Rumours of a knighthood had been blowing around, and when it was offered to John early in the war he felt unaccountably pleased. Unfortunately there was a fly in the ointment. Buckingham Palace soon discovered that he was not officially married to Dorelia, and he was discreetly requested to put matters on a regular footing. He had no objections. Dorelia and he might well have married if there hadn’t been so many paintings to finish and so much work to do in the garden. But the thing had to be done properly. So, after almost forty years and the birth of four children, he went down on one knee and formally asked for her hand in marriage – and s
he turned him down! It was ridiculous to marry so late and for such a reason. Besides, she had no wish to be known as ‘Lady John’. So the knighthood receded and, brooding in the pub, John felt strangely out of sorts. Then in 1942, three months after the death of Wilson Steer, he was offered the Order of Merit – a much more distinguished award, it was explained, which did not have repercussions on one’s marital status. He brightened at once. ‘It is of course a matter both of pride and humility to succeed Steer in this order,’ he instructed D. S. MacColl on 25 June 1942.44 ‘Daddy got what Tristan calls his “medal” on Thursday,’ Dorelia wrote to Edwin on 4 July 1942, ‘& the ceremony went off quite well.’ He was engulfed with congratulations. ‘I knew it was a great distinction,’ he told John Freeman, ‘and I thanked them for it, whoever they were. But I wasn’t oppressed by the grandeur.’ There were some, however, who deplored the old republican having accepted recognition from the monarch. His response to all criticism was that people should be allowed to do whatever they liked, and benefit by whatever gave them pleasure. He disapproved of hereditary titles but found in other awards a romantic appeal.

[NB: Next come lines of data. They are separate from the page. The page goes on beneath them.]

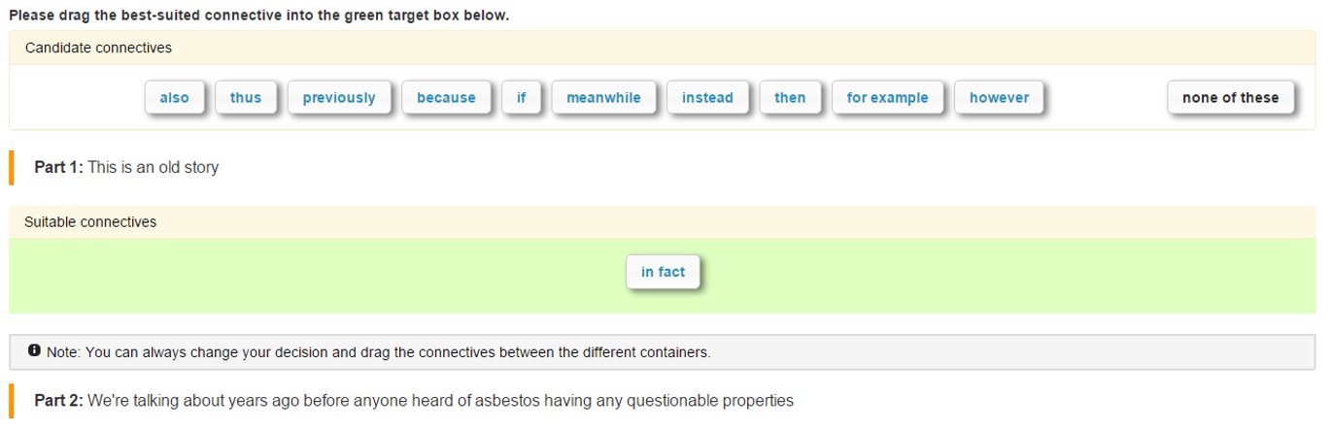Click the Part 1 sentence text
The width and height of the screenshot is (1331, 430).
click(x=153, y=167)
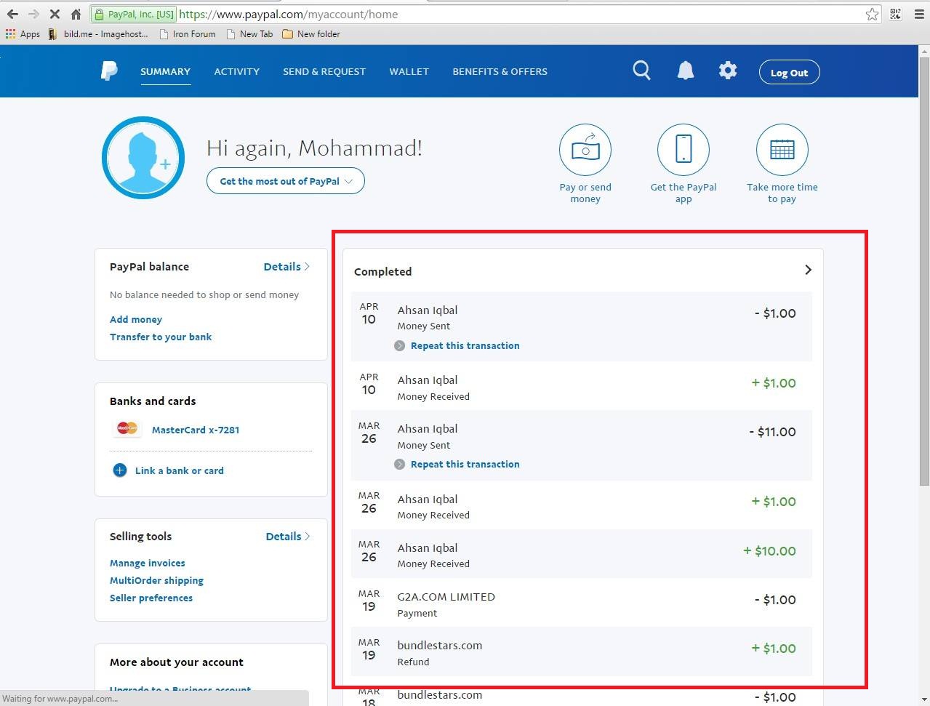Bookmark page with the star icon
This screenshot has height=706, width=930.
click(x=872, y=14)
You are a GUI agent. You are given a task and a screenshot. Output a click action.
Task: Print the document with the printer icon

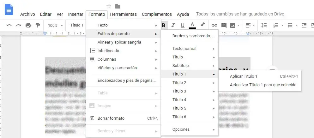(28, 25)
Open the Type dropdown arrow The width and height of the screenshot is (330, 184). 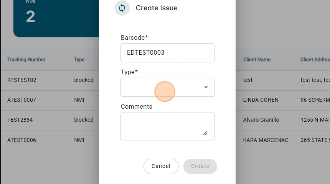click(x=206, y=87)
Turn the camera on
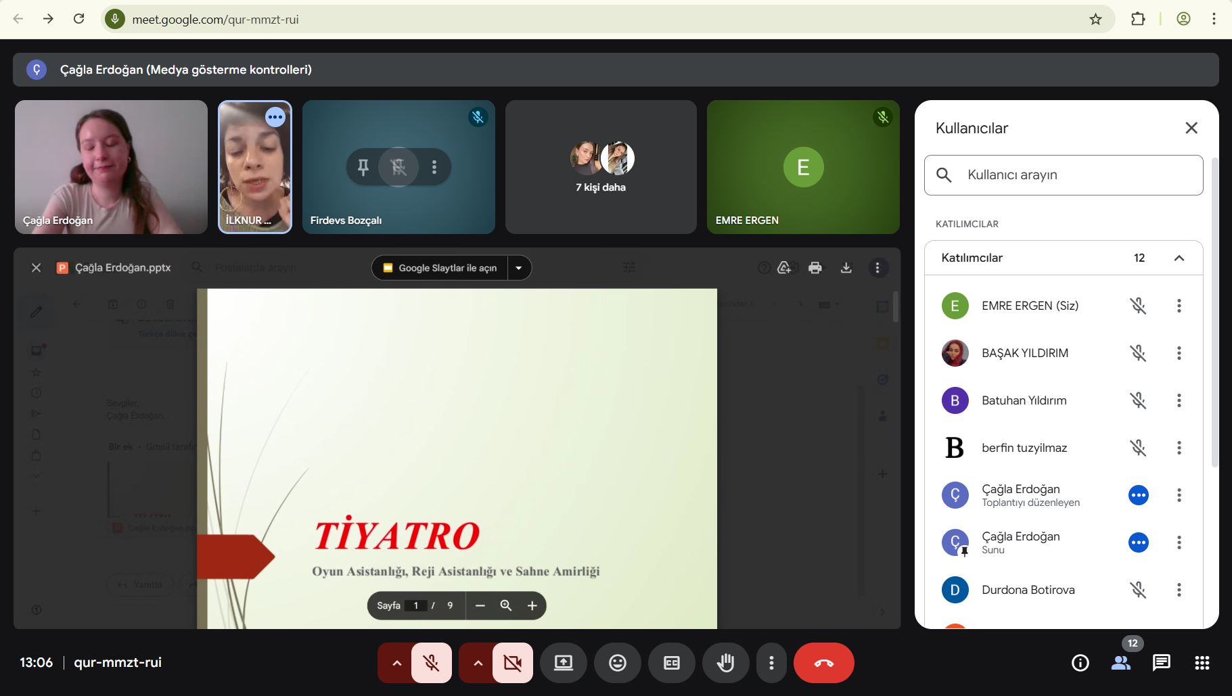This screenshot has width=1232, height=696. pyautogui.click(x=512, y=663)
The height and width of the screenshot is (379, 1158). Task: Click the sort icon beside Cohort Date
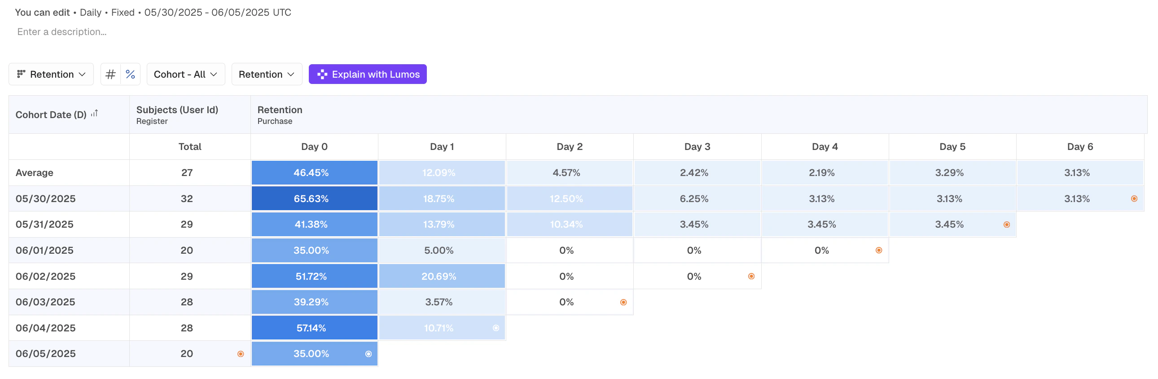point(94,114)
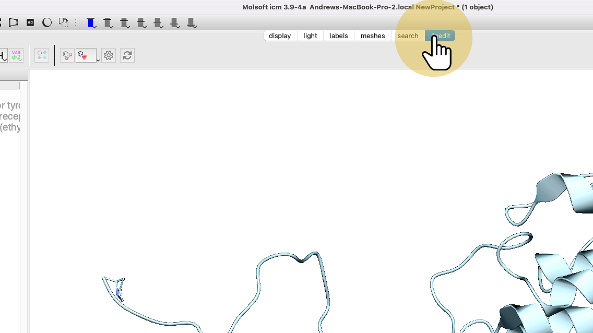Image resolution: width=593 pixels, height=333 pixels.
Task: Expand the ligand pocket surface dropdown arrow
Action: pyautogui.click(x=98, y=60)
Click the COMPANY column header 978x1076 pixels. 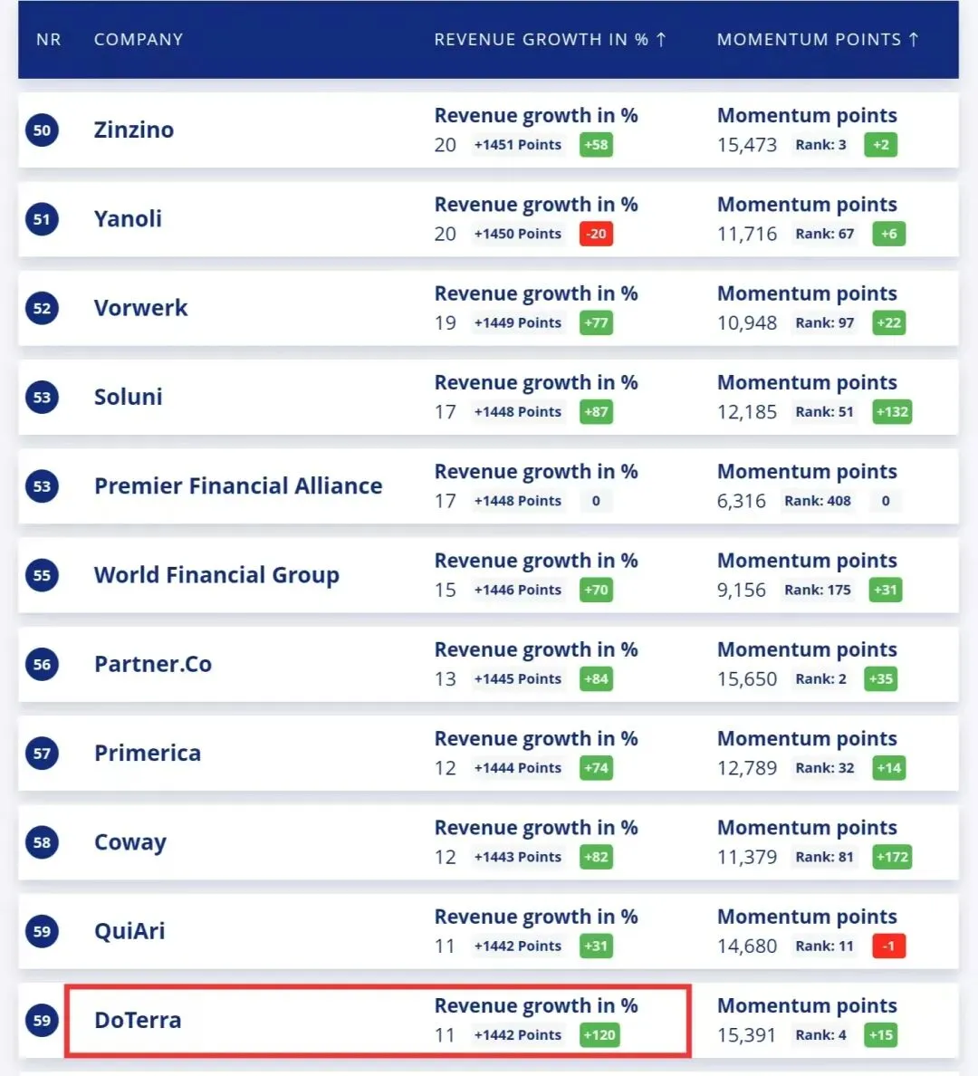pyautogui.click(x=139, y=40)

He supported Anthony Wedgwood Benn’s fight against disqualification as a Member of Parliament because of his inherited peerage,45 but also defended Herbert Read’s ‘courageous decision’ to take on a knighthood in 1953 when his fellow anarchists were sharply critical. ‘Although we may diverge in some matters, I think you were quite right to accept a knighthood (though I feel it should have been a baronetcy),’ John wrote to him. ‘If there is one thing certain, it is that there is no such thing as “equality” in human society, and your Order, symbolizing this truth, justifies itself in admitting you.’46 As for his own award, though not to be overvalued, it gave him a momentary glaze of harmless pleasure. ‘Would you believe it?’ he asked in a letter to his sister Winifred. ‘It is the rarest of all orders.’ He treated it in the manner of a private transaction between himself and George VI – and particularly good of the monarch considering how much of his wife’s time he had squandered. But he discouraged outsiders from concerning themselves with it. ‘I only remember the O.M.,’ he reprimanded D. S. MacColl, ‘when others forget it.’